- Born: January 6, 1944 (age 81)
- Occupation(s): Radio correspondent TV news writer (retired) TV news producer (retired)

= Bob Tarlau =

Robert (Bob) Tarlau (born January 6, 1944) is a retired American television news writer and producer and current radio correspondent, who lives in Los Angeles, USA. Tarlau attended California State University, Northridge and earned a BA, Journalism (1963–1965).

==Television career==
Bob Tarlau's first job was at KTLA Channel 5 in Los Angeles in 1965 working alongside the legendary Stan Chambers.
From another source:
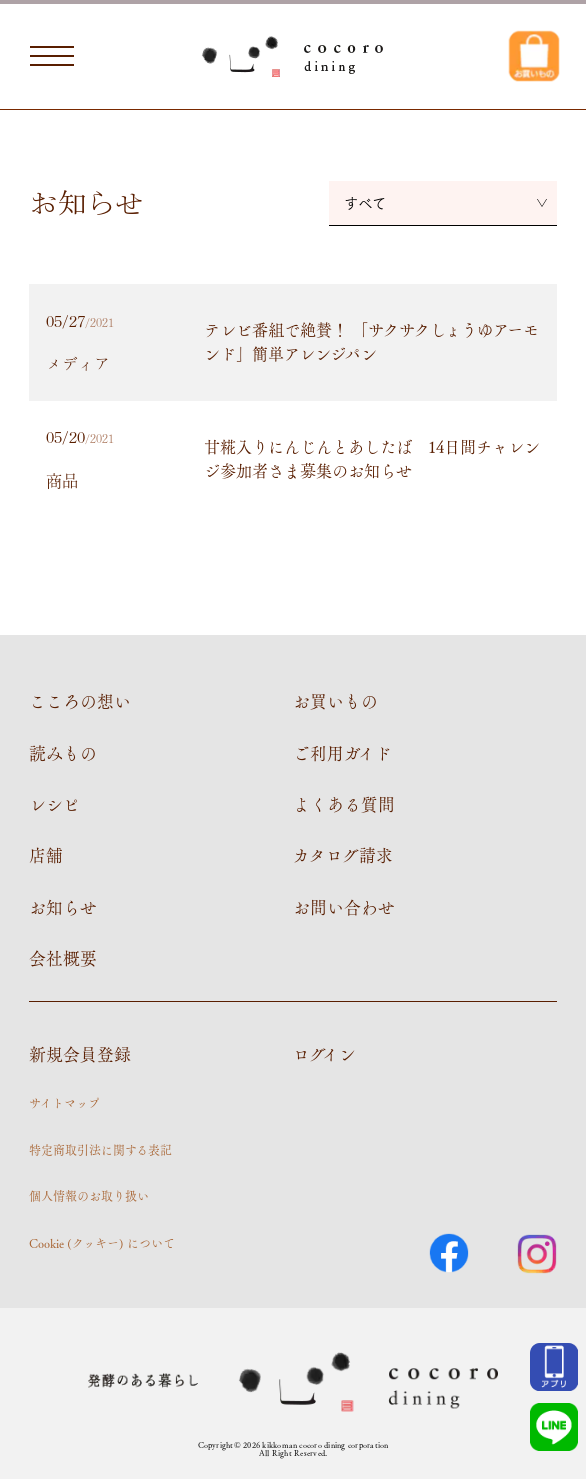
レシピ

Tarlau retired from television in January 2010 after 46 years as a news writer and producer. His most recent TV news position was as a senior news producer for KTTV (FOX11) a Fox television network station. He had worked previously for KABC-TV, KTLA and KNXT (now KCBS-TV) in Los Angeles and for Australia's Nine Network, both in Sydney and Los Angeles.

==Radio==
Tarlau continues his long-running association with the Australian media, as a U.S. correspondent for Melbourne radio station 3AW. He is heard weekday mornings on 3AW Breakfast with Ross Stevenson and Russel Howcroft, and overnight weekdays on Nine Radio's networked radio program Australia Overnight.
He also covers American news for 6PR Perth's Breakfast show. Please see www.tarlau.com for streaming air times.

==Awards and recognition ==
In 2000 Bob was recognised by the Greater Los Angeles Chapter of the Society of Professional Journalists for his accomplishments over the course of his career in broadcast journalism.

He has received numerous Los Angeles-area Emmy Awards and has been honored by the Southern California Radio Television News Association and the Los Angeles Press Club.

In 2011, Tarlau was inducted into the Associated Press Television Radio Association of California Hall of Fame.

==Personal life==
Bob is married to Barbara Tarlau and they have a son David and Bob has a daughter Amanda from a previous marriage.